Louis immaginò trattarsi di un animale alien. Non poteva esserci posto per un cervello, in quelle teste piatte. Tuttavia notò la gibbosità che spuntava tra la base dei colli, dove la criniera diventava una specie di folta zazzera protettiva… e un ricordo vecchio di centottant’anni gli fluttuò nella memoria.

Quella creatura era un burattinaio. Un burattinaio di Pierson. Il suo cervello e il cranio erano situati sotto la zazzera. Non si trattava di un animale; al contrario, era dotato di un’intelligenza pari almeno a quella di un uomo. E i suoi occhi, uno per testa, incassati in orbite profonde, fissavano Louis Wu da due direzioni.

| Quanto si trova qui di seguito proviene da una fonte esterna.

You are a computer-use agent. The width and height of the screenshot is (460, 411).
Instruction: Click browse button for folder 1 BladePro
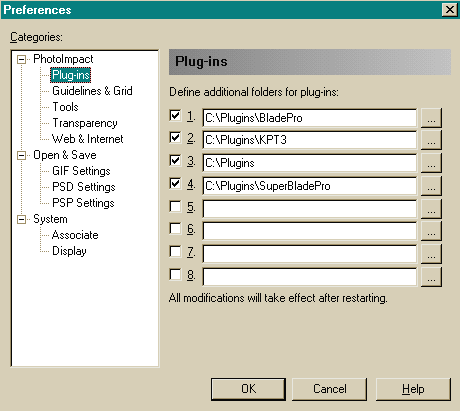tap(431, 118)
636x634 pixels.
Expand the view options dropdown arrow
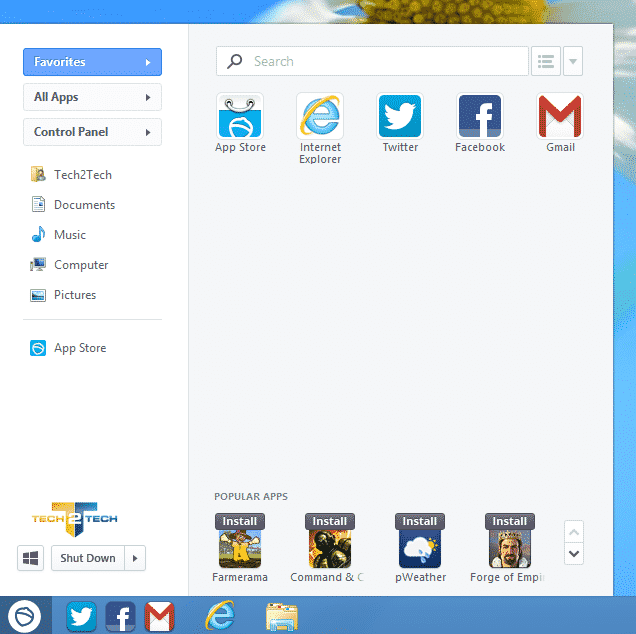573,61
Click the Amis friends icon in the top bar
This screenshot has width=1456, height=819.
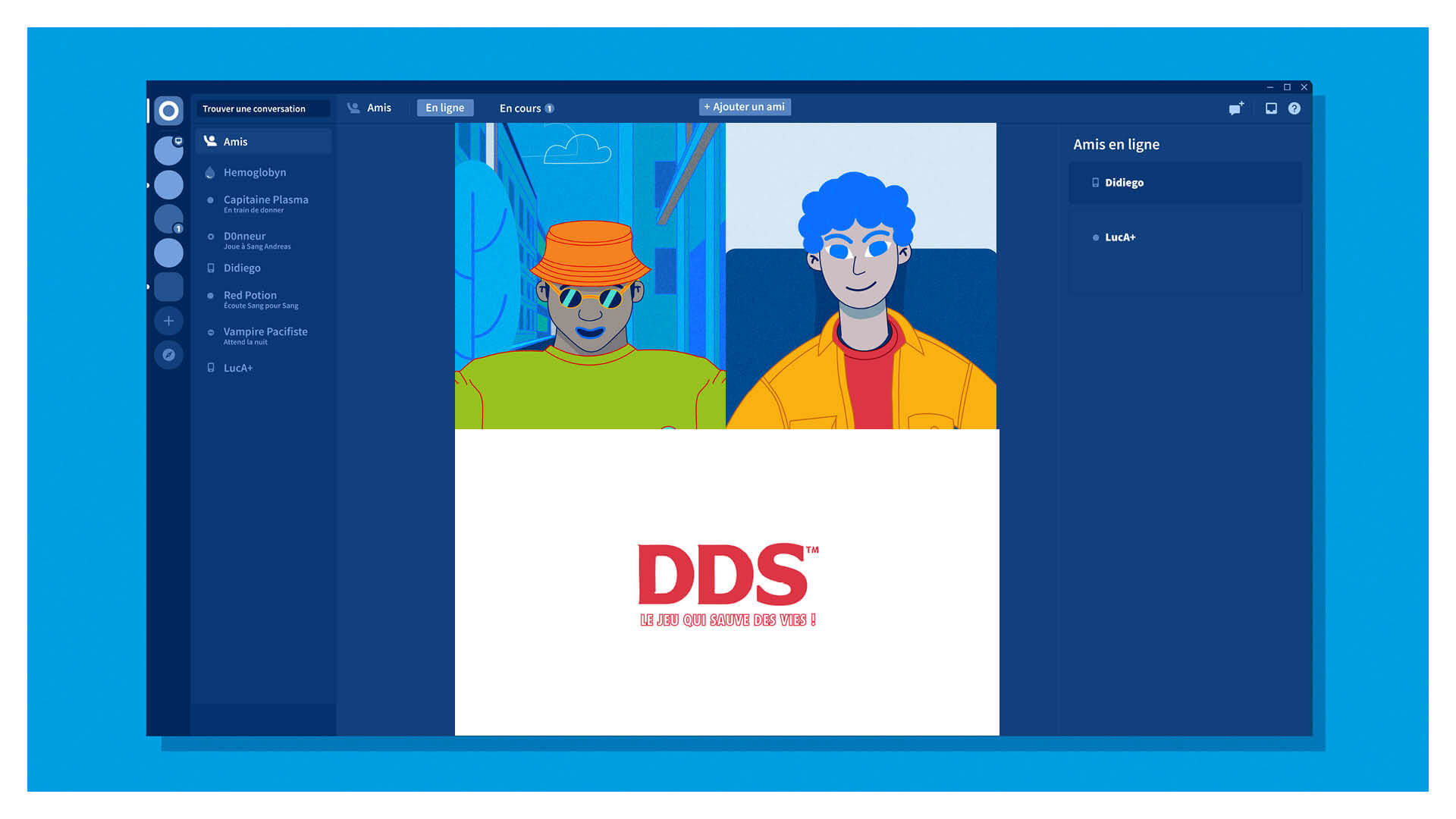tap(353, 108)
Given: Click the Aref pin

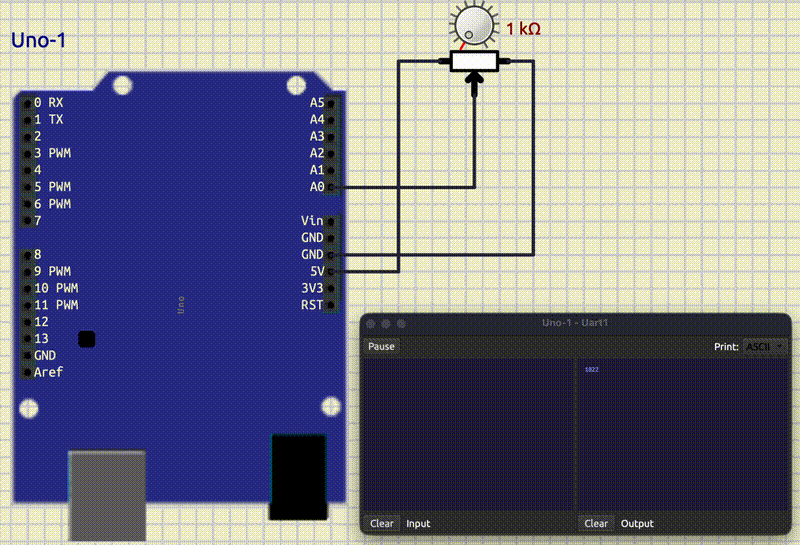Looking at the screenshot, I should [26, 372].
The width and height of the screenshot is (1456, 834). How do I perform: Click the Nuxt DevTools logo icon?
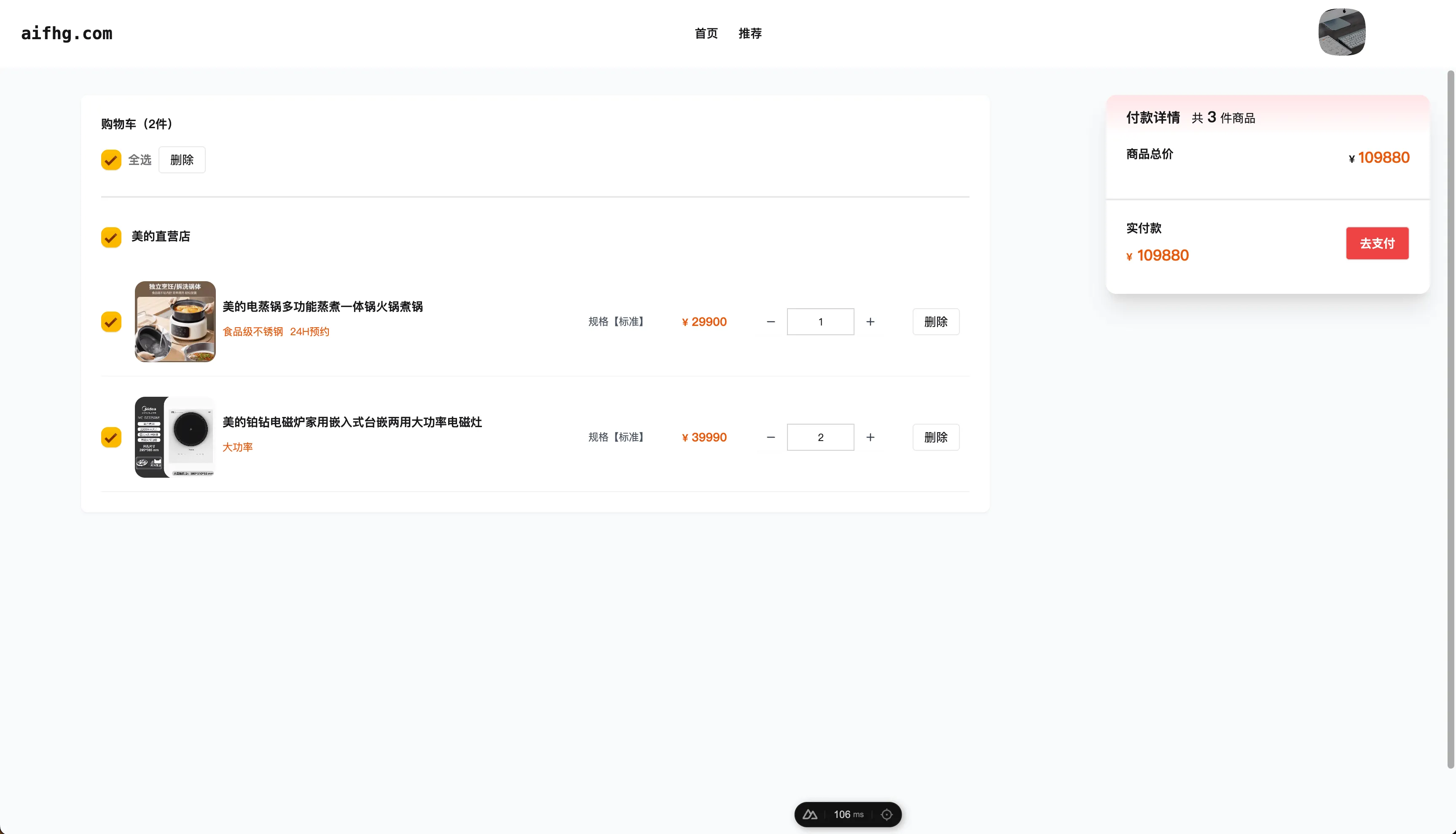pyautogui.click(x=810, y=814)
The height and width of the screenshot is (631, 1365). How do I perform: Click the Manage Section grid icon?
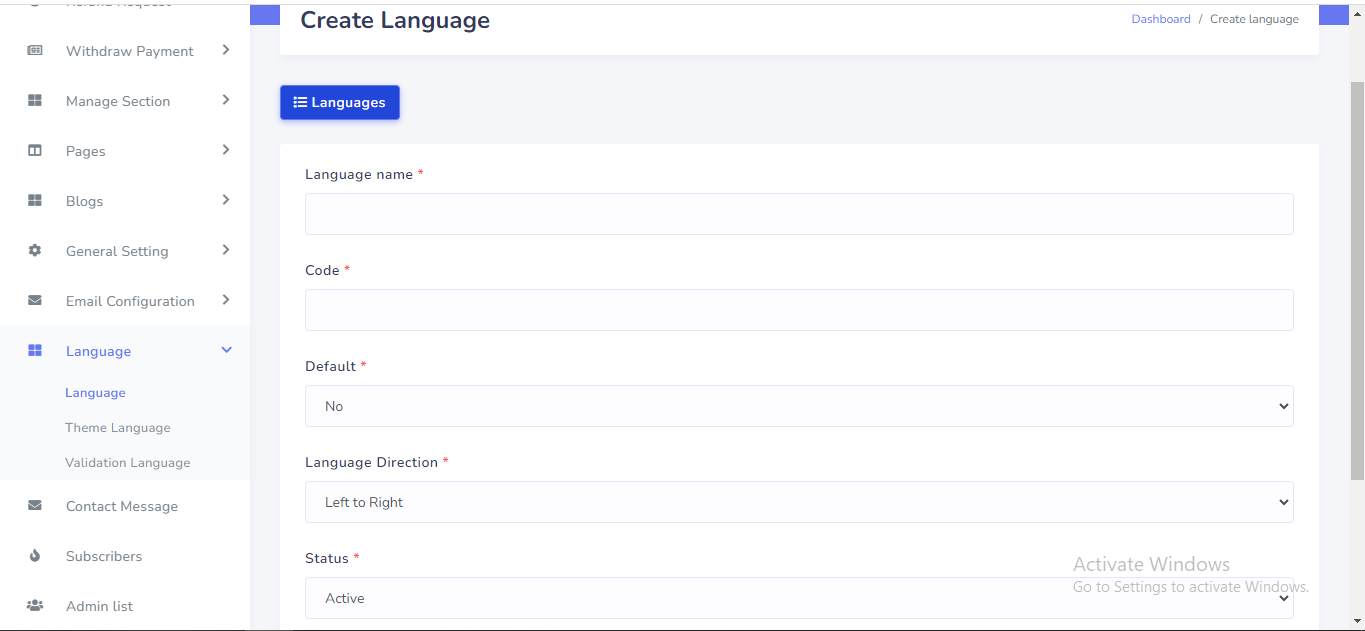[x=35, y=101]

Louis provò ad aprire la porta. Bloccata.

Era rimasto chiuso fuori, non dentro. Componendo una cifra poteva sparire. Ma non gli passò neanche per la mente. Un burattinaio di Pierson non si incontra tutti i giorni. La specie se n’era andata dallo spazio conosciuto molto tempo prima che Louis Wu nascesse.

— Posso aiutarti? — disse Louis.

— Sì! — rispose l’alien…

… con una voce che suscitava i sogni dell’adolescenza. Se avesse immaginato una donna con una voce simile sarebbe stata la somma di Cleopatra, Elena di Troia, Marilyn Monroe e Lorelei Huntz.

— Maledizione! — L’imprecazione era quanto mai appropriata. Non c’è giustizia! Una simile voce appartenere a un alien con due teste e di sesso indefinito!

— Non temere — disse l’alien, — lo so che puoi scappare se vuoi.

— All’università ho visto illustrazioni di cose come te. Ve ne siete andati da tanto tempo… o perlomeno lo credevamo.

— Quando la mia specie abbandonò lo spazio conosciuto, io non ero fra loro — replicò il burattinaio, — rimasi nello spazio conosciuto. Era necessario per la mia specie.

— Dove sei stato nascosto? In quale punto della Terra ci troviamo?

— Non ti riguarda. Sei tu Louis Wu MMGREWPLH?

— Sapevi già il mio nome? Ti sei interessato a me, in particolare?

— Certamente. Abbiamo scoperto la possibilità di manipolare la rete mondiale delle cabine transfert.

Louis si rese conto che ciò era possibile. Ma ci sarebbe voluta una fortuna di sporco denaro. Sì! era possibile. Ma… Perché?

— È necessaria una spiegazione…

— Non mi fai uscire di qui?

Il burattinaio si mise a riflettere. — Penso che dovrò farlo. Anzitutto devi sapere che sono protetto. Se tu mi attaccassi, le mie difese ti fermerebbero.

Louis Wu emise un suono di contrarietà: — Perché dovrei farlo?

Il burattinaio non rispose.

— Ora mi ricordo. Tu sei un vigliacco. Tutto il vostro sistema etico è basato sulla codardia.